According to the present invention, it is possible to provide an inexpensive hydrogen storage device which is lightweight, has excellent durability, is easy to handle, has high safety, and has a simple structure. In particular, a high-performance hydrogen storage body capable of forming such a hydrogen storage device is obtained.

[Brief description of the drawings]

FIG. 1 is a half sectional view of a hydrogen storage body according to an embodiment of the present invention.
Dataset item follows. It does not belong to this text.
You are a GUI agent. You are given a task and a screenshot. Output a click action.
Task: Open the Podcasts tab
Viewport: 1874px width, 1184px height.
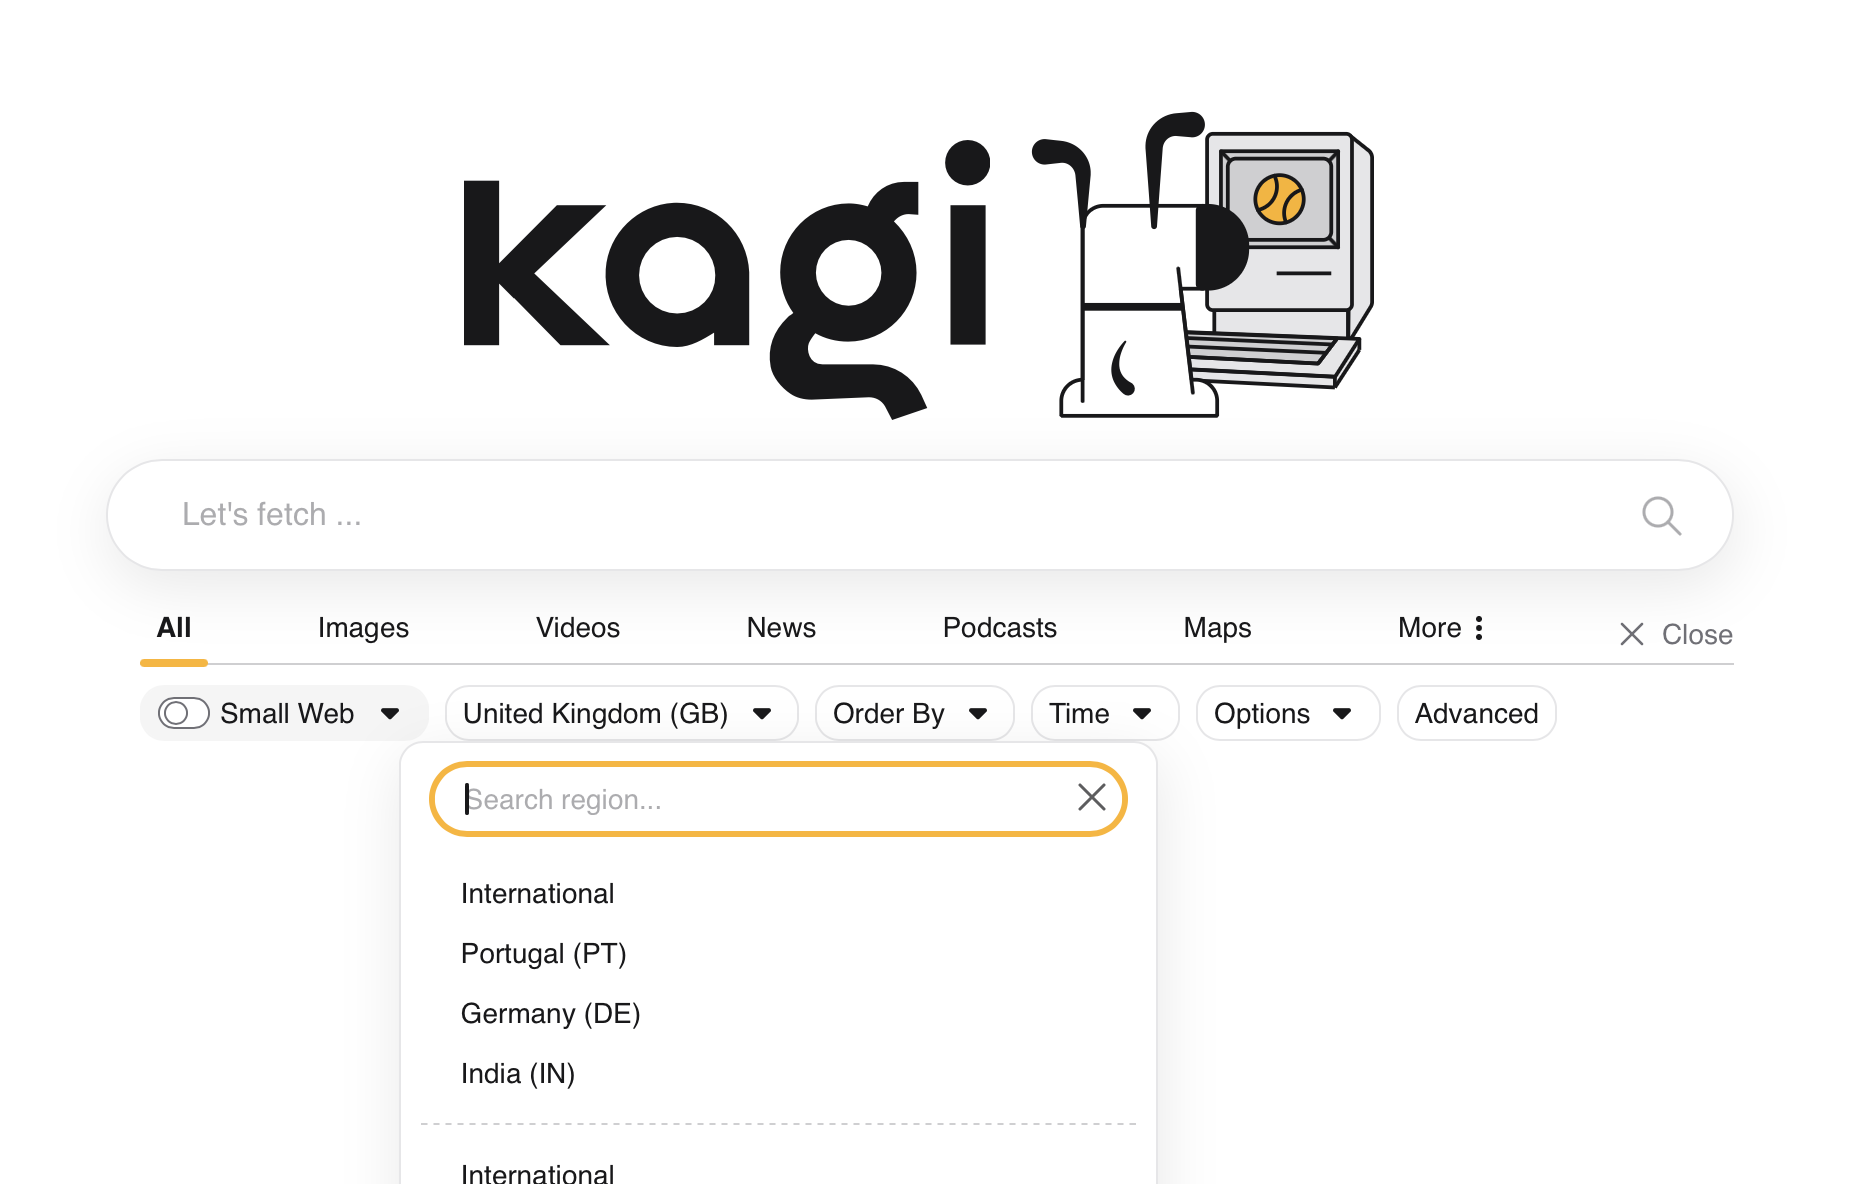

FIG. 2 is a schematic sectional view of a hydrogen storage device according to an embodiment of the present invention.

[Explanation of symbols]

 Reference Signs List 1 capsule 1a pore (through hole) 2 fullerene 11 capsule main body 12 hydrogen permeable membrane 31 container 31a hydrogen supply port 31b hydrogen discharge port 32 hydrogen storage body 33 heater (heating means)

Claims (5)

[Claims] 1. A hydrogen storage body comprising: a capsule that allows only hydrogen to pass therethrough; and a fullerene encapsulated in the capsule. 2. A hydrogen absorbing material according to claim 1, fullerene characterized in that it is a C _60. 3. A hydrogen storage body comprising: a capsule that allows only hydrogen to pass therethrough; and a nanotube sealed in the capsule. 4. A capsule comprising: a capsule body having a plurality of pores formed in a shell wall; and a hydrogen permeable membrane provided to cover an outer surface of the capsule body and permeable only to hydrogen. Claim 1 characterized by the above-mentioned.
The hydrogen storage material according to claim 3. 5. A hydrogen storage device comprising the hydrogen storage body according to any one of claims 1 to 4, wherein the hydrogen storage device has an airtight container provided with a hydrogen supply / discharge port. A hydrogen storage device comprising: a plurality of the hydrogen storage units housed in the container; and heating means for heating the hydrogen storage units.